Stream: git-wasmtime

Topic: wasmtime / issue #11896 Debugging: build an async debugge...


view this post on Zulip Wasmtime GitHub notifications bot (Oct 21 2025 at 17:16):

cfallin opened issue #11896:

In general when designing our guest debugger functionality, we would like to balance a few requirements:

We have plans to place the debugger implementation mostly inside a Wasm component, which gives us a little more flexibility to have an "ugly API" underneath, but even still, the closer we get the native host API and paradigm to what the eventual Wasm API describes, the less painful and error-prone the glue will be.

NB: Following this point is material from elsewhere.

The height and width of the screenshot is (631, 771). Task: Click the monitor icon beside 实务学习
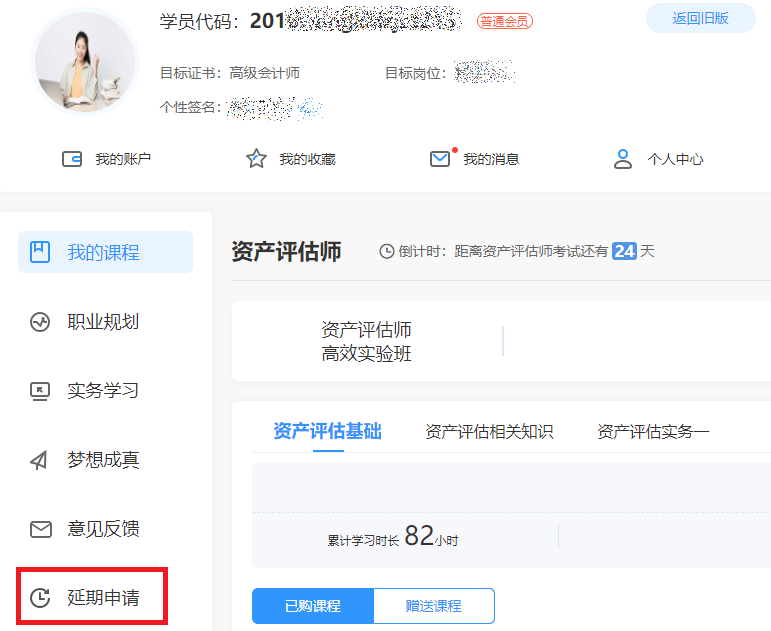tap(40, 391)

All of these requirements generally push toward a "coroutine"-style async design. In our RFC and in a draft PR (#11826), we have sketched out a general approach to a debug API that contains a "debugger" and "debuggee" as two entities that bounce control back and forth. This is naturally rendered in Rust with an API that literally provides an async API that yields a stream of "debug events", with the debuggee stopped whenever an event is received and running whenever the debugger is polling for the next event. Such an API allows for a nice debugger implementation style: it can keep its main loop in one place, and access the store directly when the debuggee is paused.

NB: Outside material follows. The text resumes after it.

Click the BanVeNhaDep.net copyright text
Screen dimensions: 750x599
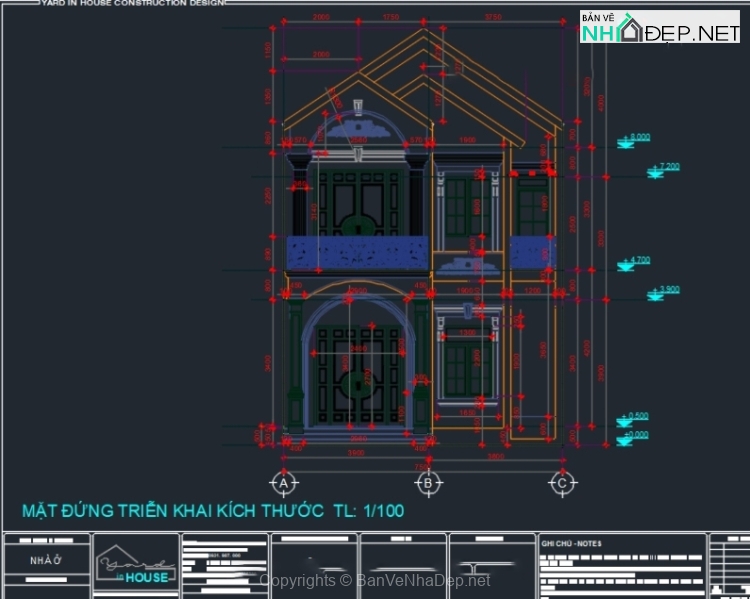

Unfortunately, through a bunch of conversations, we have determined that this is not sound as implemented in that draft PR. The PR "teleports" a borrow of the Store outward from an async yield point, where it performs a fiber yield, back to a DebugSession (wrapping the store) on which an async fn next() was invoked to get the next debug event. The idea was that the next() invocation exclusively owns the store while we pass control back to the guest; when it returns, we can return ownership of the store back to the debugger; this is more-or-less like passing a mutable reborrow of the store to a hostcall, except that we plumb it back out to the surface. We could even get the provenance right by passing (via a raw pointer) the reborrow outward. However...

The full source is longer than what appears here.